CepOperator会在processElement中处理流中的每条数据。
@Override
public void processElement(StreamRecord<IN> element) throws Exception {
if (isProcessingTime) {
if (comparator == null) {
// there can be no out of order elements in processing time
NFAState nfaState = getNFAState();
long timestamp = getProcessingTimeService().getCurrentProcessingTime();
advanceTime(nfaState, timestamp);
processEvent(nfaState, element.getValue(), timestamp);
updateNFA(nfaState);
} else {
long currentTime = timerService.currentProcessingTime();
bufferEvent(element.getValue(), currentTime);
}
} else {
long timestamp = element.getTimestamp();
IN value = element.getValue();
// In event-time processing we assume correctness of the watermark.
// Events with timestamp smaller than or equal with the last seen watermark are
// considered late.
// Late events are put in a dedicated side output, if the user has specified one.
if (timestamp > timerService.currentWatermark()) {
// we have an event with a valid timestamp, so
// we buffer it until we receive the proper watermark.
bufferEvent(value, timestamp);
} else if (lateDataOutputTag != null) {
output.collect(lateDataOutputTag, element);
} else {
numLateRecordsDropped.inc();
}
}
}
可以看到,如果使用的是处理时间,需要先对数据根据当前处理时间将乱序的数据做一次处理,保证数据的有序。
如果使用的事件时间,如果事件时间戳小于等于watermark会被认为是迟到数据。
正常数据会先被缓存起来,等待处理。
private void bufferEvent(IN event, long currentTime) throws Exception {
List<IN> elementsForTimestamp = elementQueueState.get(currentTime);
if (elementsForTimestamp == null) {
elementsForTimestamp = new ArrayList<>();
registerTimer(currentTime);
}
elementsForTimestamp.add(event);
elementQueueState.put(currentTime, elementsForTimestamp);
}
elementQueueState 会以时间戳为key保存对应的数据。在onEventTime()函数中通过processEvent中处理缓存的匹配数据。
@Override
public void onEventTime(InternalTimer<KEY, VoidNamespace> timer) throws Exception {
// 1) get the queue of pending elements for the key and the corresponding NFA,
// 2) process the pending elements in event time order and custom comparator if exists
// by feeding them in the NFA
// 3) advance the time to the current watermark, so that expired patterns are discarded.

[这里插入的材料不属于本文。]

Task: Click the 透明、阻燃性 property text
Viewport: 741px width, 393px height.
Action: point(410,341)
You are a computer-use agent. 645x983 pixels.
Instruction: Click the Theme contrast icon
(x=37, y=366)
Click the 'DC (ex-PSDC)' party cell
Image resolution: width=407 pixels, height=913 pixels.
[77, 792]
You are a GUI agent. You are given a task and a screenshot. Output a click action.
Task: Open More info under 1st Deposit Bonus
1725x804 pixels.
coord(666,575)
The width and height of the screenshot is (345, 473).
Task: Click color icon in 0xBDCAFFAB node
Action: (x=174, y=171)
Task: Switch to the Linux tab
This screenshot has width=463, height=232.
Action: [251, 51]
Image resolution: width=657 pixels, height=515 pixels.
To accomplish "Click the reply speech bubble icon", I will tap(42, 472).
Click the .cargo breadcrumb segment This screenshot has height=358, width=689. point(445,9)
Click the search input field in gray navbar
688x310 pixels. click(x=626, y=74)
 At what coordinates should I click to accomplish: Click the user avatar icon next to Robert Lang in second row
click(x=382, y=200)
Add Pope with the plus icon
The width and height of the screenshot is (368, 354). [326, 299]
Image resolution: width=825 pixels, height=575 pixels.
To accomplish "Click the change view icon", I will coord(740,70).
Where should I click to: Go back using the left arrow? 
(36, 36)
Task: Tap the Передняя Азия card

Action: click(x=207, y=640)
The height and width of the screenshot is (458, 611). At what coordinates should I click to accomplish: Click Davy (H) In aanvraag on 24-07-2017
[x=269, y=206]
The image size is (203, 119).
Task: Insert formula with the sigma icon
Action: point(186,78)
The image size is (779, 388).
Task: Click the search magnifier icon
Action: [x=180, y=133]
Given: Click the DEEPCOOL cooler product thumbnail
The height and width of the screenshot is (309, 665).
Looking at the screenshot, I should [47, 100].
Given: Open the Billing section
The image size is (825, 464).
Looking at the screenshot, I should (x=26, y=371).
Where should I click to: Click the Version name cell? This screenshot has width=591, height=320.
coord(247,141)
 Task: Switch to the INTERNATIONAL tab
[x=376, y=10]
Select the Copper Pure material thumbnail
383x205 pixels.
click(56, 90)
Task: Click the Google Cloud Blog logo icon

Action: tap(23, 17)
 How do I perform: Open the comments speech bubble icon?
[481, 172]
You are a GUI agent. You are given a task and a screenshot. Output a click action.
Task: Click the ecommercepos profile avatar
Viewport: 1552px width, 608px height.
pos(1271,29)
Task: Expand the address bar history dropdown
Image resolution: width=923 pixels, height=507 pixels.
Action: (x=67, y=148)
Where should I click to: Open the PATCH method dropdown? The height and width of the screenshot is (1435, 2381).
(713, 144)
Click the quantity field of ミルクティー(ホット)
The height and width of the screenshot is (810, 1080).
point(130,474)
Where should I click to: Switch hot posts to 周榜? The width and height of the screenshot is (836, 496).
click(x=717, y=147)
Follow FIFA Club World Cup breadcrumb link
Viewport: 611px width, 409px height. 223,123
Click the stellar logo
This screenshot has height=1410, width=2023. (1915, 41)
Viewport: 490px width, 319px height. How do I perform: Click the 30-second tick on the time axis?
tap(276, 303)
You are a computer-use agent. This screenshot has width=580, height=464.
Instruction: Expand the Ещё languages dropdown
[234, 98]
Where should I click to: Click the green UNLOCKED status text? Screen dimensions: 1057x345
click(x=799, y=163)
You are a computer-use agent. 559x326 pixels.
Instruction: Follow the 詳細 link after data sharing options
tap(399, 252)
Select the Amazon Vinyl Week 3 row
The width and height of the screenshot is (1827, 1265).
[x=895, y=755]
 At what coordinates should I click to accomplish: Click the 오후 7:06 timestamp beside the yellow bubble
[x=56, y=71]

// 4) update the stored state for the key, by only storing the new NFA and MapState iff they
// have state to be used later.
// 5) update the last seen watermark.
// STEP 1
PriorityQueue<Long> sortedTimestamps = getSortedTimestamps();
NFAState nfaState = getNFAState();
// STEP 2
while (!sortedTimestamps.isEmpty()
&& sortedTimestamps.peek() <= timerService.currentWatermark()) {
long timestamp = sortedTimestamps.poll();
advanceTime(nfaState, timestamp);
// 对事件按时间进行排序
try (Stream<IN> elements = sort(elementQueueState.get(timestamp))) {
elements.forEachOrdered(
event -> {
try {
processEvent(nfaState, event, timestamp);
} catch (Exception e) {
throw new RuntimeException(e);
}
});
}
elementQueueState.remove(timestamp);
}
// STEP 3
advanceTime(nfaState, timerService.currentWatermark());
// STEP 4
updateNFA(nfaState);
}
private void processEvent(NFAState nfaState, IN event, long timestamp) throws Exception {
try (SharedBufferAccessor<IN> sharedBufferAccessor = partialMatches.getAccessor()) {
Collection<Map<String, List<IN>>> patterns =
nfa.process(
sharedBufferAccessor,
nfaState,
event,
timestamp,
afterMatchSkipStrategy,
cepTimerService);
if (nfa.getWindowTime() > 0 && nfaState.isNewStartPartialMatch()) {
registerTimer(timestamp + nfa.getWindowTime());
}
processMatchedSequences(patterns, timestamp);
}
}
private void processMatchedSequences(
Iterable<Map<String, List<IN>>> matchingSequences, long timestamp) throws Exception {
PatternProcessFunction<IN, OUT> function = getUserFunction();
setTimestamp(timestamp);
for (Map<String, List<IN>> matchingSequence : matchingSequences) {
function.processMatch(matchingSequence, context, collector);
}
}
nfa.process()最后会调用doProcess进行处理。
computer
可以看到每来一个新的Event,就会从上一个数据停留的状态开始遍历。判断新事件Event匹配之前已经匹配过的哪个状态,并为其版本号+1
前5条数据是success->fail->fail->success->fail,我们可以观察到partialMatches的变化如下:
success事件到达,因为之前没有事件,所以当前停留的状态是 begin。success匹配,预期会停留在middle状态
fail事件到达,可以看到上面的success事件停留在了middle状态,并且begin的版本+1.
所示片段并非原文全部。